## Task to carry out
Please reproduce the Occupy column word for word, starting at "The answer doesn’t" and ending at "of the few?".

*** Opening Text passage ***

PPD spokesman Lt. Evers says he isn’t sure what paperwork the accused could have been showing the bloggers. “We don’t give ‘we dropped the case against you’ paperwork,” says Evers.
Responses of some Occupy supporters are straight out of spin city, too.
First there was the rumor that it was a “fake rape” planted by the city to give an excuse to raid. As evidenced in other cities, such an excuse is unnecessary. Then came questions about if the accused was a transient or a longtime Occupier, another attempt to politically distance Occupy from an assault that may have happened on its watch.
The answer doesn’t matter. The accused’s home address doesn’t change the safety hazard of sleeping in a tent on the Plaza, or Rittenhouse Square, Thomas Paine Plaza or wherever else the next physical incarnation of Occupy may wind up. It wouldn’t matter much to a victim.
It’s unfortunate that Occupy is spinning away from the alleged sexual assault.
Hasn’t the Penn State scandal, unfolding bit by morbid bit in the background, shown exactly how dark things can get when members invested in an organization’s reputation try to rationalize themselves away from the sins of the few?
Perhaps the most cynical response of all has been the attempt to normalize violence within Occupy.
“Rape happens everyday, murders happen everyday, theft happens everyday,” said an Occupy rep during the press conference. “These are not symptoms of the Occupy movement nor are they exclusive to the occupy movement.”
Fair enough. Except, the goal of Occupy was to create a better microcosm.
This rationale was taken to its logical conclusion by an online commenter that posted an elaborate mathematical equation to deduct how many sexual assaults per month an Occupy gathering can “expect.”
It’s sad to think that people optimistic enough to believe that marches and sit-ins can dismantle greed in the hearts and minds of bankers and politicians they’ll never meet think it’s impossible to help the women working every day alongside them to protect themselves.
The alleged assault is still an open investigation.

*** Closing Text passage ***
*** Opening Dataset section ***

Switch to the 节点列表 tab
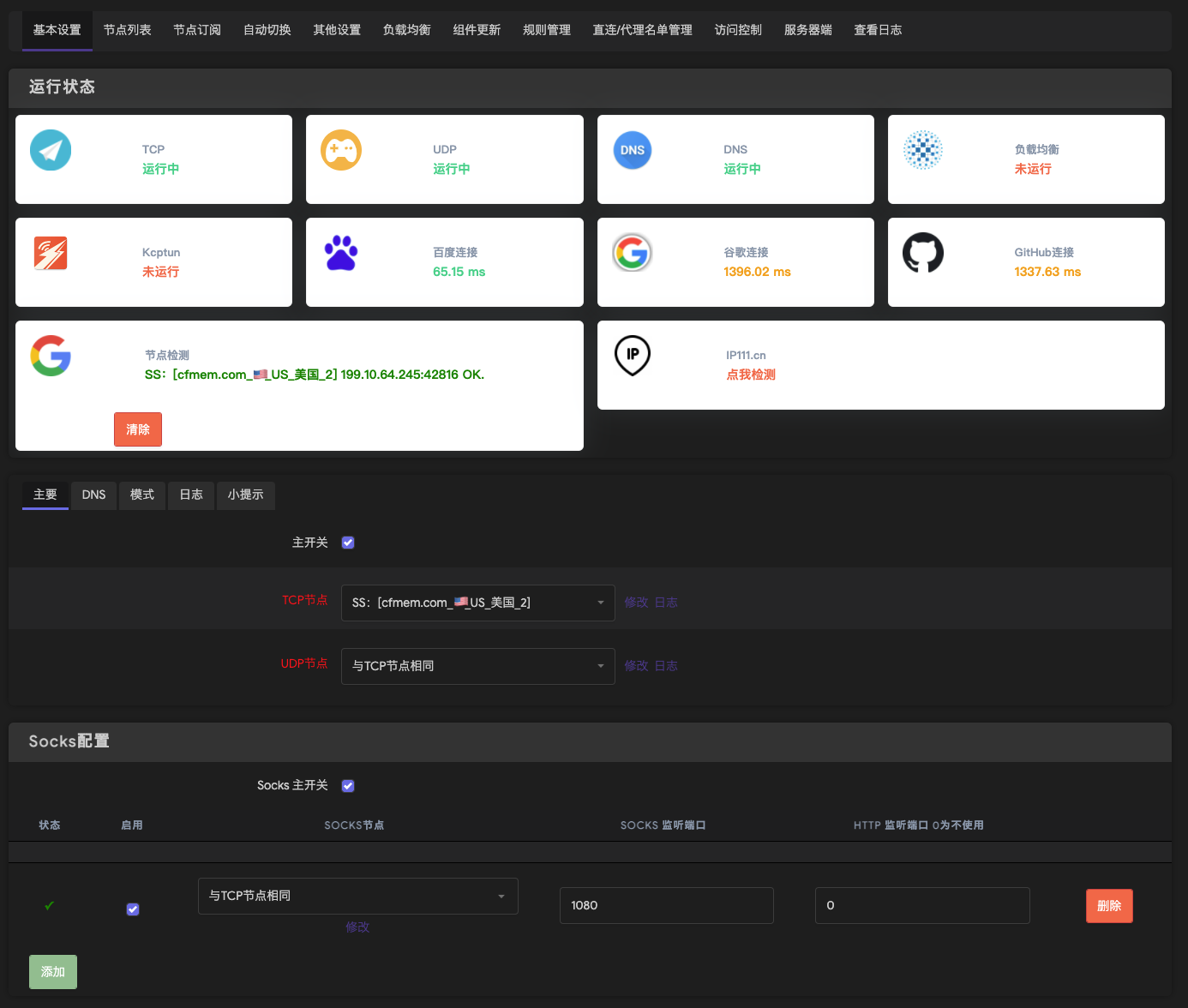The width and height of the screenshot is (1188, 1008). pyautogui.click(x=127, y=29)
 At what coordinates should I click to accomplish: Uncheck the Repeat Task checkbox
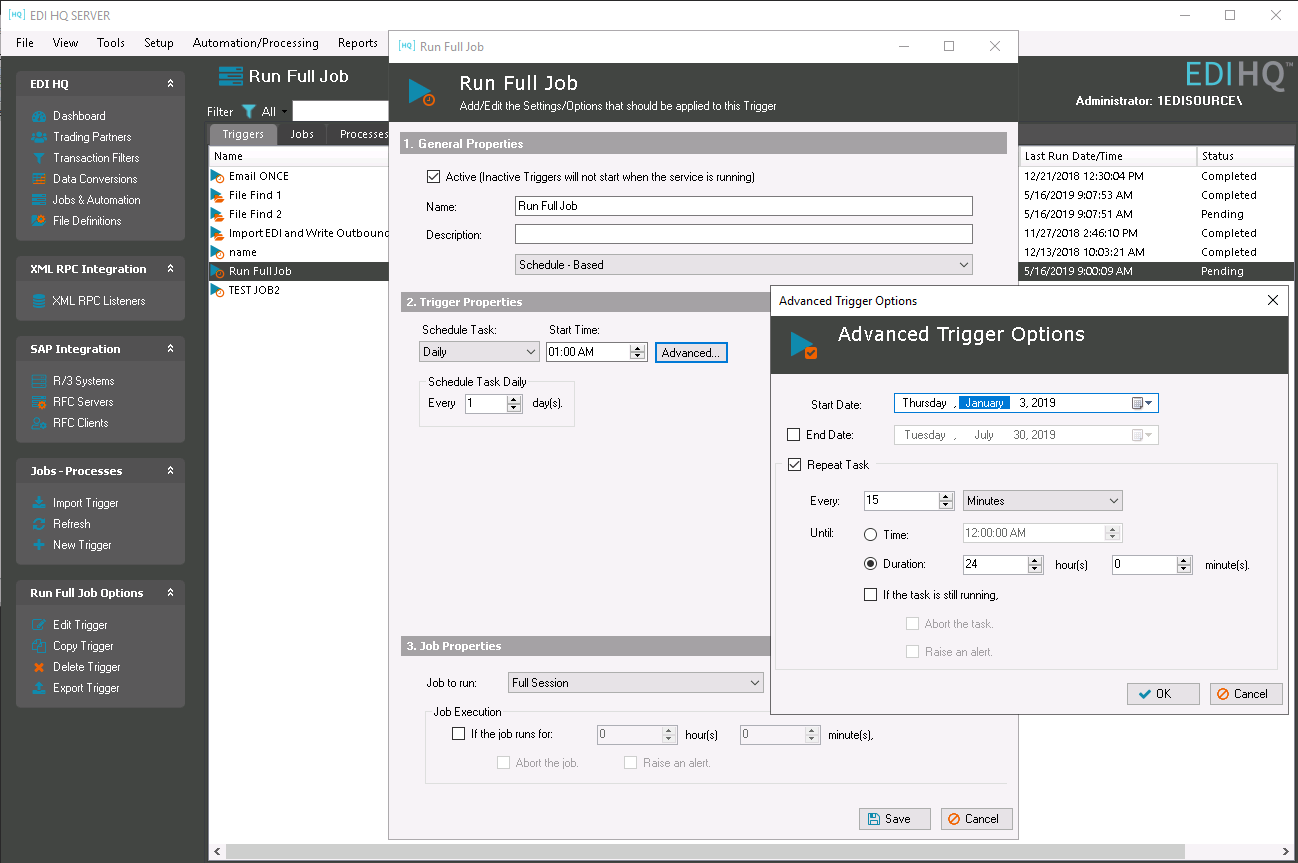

*** Closing Dataset section ***

## Answer to the problem
The answer doesn’t matter. The accused’s home address doesn’t change the safety hazard of sleeping in a tent on the Plaza, or Rittenhouse Square, Thomas Paine Plaza or wherever else the next physical incarnation of Occupy may wind up. It wouldn’t matter much to a victim.
It’s unfortunate that Occupy is spinning away from the alleged sexual assault.
Hasn’t the Penn State scandal, unfolding bit by morbid bit in the background, shown exactly how dark things can get when members invested in an organization’s reputation try to rationalize themselves away from the sins of the few?